Nick Crettenand : Rasta Rocket à l’envers, le Suisse qualifié aux Championnats du Monde de SUP surf

Vous connaissez tous Rasta Rocket, ce film où une équipe de jamaïcains se lancent aux Jeux Olympiques d’Hiver en Bobsleigh… C’est une histoire un peu inverse que l’on vous présente aujourd’hui avec Nick Crettenand, un Suisse en route pour participer aux Championnats du Monde de SUP surf ! Si la houle ne déferle pas dans ses montagnes, cet amoureux de l’océan est bien décidé à devenir le premier valaisan à surfer en lycra de compétition les vagues de Porto Rico à l’automne prochain, sur ses boards Fanatic. Pour cela, Nick a lancé une campagne de crowdfunding afin de pouvoir le soutenir. Il nous raconte.

Photo : Florence Julen

Bonjour Nick, ton histoire, c’est un peu Rasta Rocket à l’envers ! Un Suisse qui va participer aux championnats du monde de SUP surf… peux-tu nous raconter comment tu as découvert cette discipline ?

Je suis né en Valais, dans les Alpes, d’un père valaisan et d’une mère originaire de l’Île Maurice. J’ai grandi entouré de montagnes mais mon cœur a toujours vibré pour l’océan. Un jour, à 34 ans, en pleine réflexion sur mon avenir, j’ai décidé de tout faire pour apprendre à surfer et dompter la vague, vivre ce rêve enfoui en moi. Un ami m’a parlé de stand up paddle en me proposant de m’entraîner sur nos lacs de Suisse avant d’aller à la mer. J’ai rigolé en lui disant que je voulais surfer, pas me balader sur une planche en maillot de bain. Il m’a montré une vidéo de Laird Hamilton dans les vagues d’Hawaii et cela m’a donné le déclic.
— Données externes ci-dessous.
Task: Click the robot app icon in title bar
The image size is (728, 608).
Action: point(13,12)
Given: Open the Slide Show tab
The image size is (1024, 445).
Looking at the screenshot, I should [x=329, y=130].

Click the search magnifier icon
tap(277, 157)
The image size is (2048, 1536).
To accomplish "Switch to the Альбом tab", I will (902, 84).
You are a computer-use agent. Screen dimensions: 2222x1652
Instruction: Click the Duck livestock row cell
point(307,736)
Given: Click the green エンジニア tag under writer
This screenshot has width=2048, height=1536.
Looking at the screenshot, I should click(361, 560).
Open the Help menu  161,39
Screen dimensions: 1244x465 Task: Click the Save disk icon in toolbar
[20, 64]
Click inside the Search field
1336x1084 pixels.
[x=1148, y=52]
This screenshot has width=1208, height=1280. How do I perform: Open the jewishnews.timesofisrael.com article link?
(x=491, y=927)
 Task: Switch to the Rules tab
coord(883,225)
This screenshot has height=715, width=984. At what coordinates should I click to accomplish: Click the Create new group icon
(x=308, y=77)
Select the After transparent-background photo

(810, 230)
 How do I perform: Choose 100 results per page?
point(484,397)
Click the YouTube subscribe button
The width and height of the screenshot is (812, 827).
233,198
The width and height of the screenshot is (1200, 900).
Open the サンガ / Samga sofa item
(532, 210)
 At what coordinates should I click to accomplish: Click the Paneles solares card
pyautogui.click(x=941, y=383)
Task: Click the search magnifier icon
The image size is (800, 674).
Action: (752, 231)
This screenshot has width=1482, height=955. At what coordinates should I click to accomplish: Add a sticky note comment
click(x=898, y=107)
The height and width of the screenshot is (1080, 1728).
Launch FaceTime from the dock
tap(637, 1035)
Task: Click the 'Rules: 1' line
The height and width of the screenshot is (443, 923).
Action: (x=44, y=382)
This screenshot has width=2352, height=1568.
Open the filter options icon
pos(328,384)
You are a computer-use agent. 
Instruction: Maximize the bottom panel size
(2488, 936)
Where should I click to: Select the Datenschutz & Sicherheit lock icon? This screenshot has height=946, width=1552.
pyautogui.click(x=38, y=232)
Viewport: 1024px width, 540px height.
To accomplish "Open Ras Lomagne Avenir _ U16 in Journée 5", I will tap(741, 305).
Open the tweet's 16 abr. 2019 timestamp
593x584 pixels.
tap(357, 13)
Je me suis mis immédiatement au SUP Race puis, deux ans plus tard, j’ai ridé mes premières vagues à l’Ile Maurice et au Portugal durant les vacances.

De la pratique tu es ensuite passé à la compétition, car oui, la Suisse organise ses championnats de SUP surf ! En 2021, ce championnat avait lieu en Espagne, où tu as remporté le titre de Champion de Suisse de SUP surf. Pourquoi avoir eu envie de te lancer dans la compétition ?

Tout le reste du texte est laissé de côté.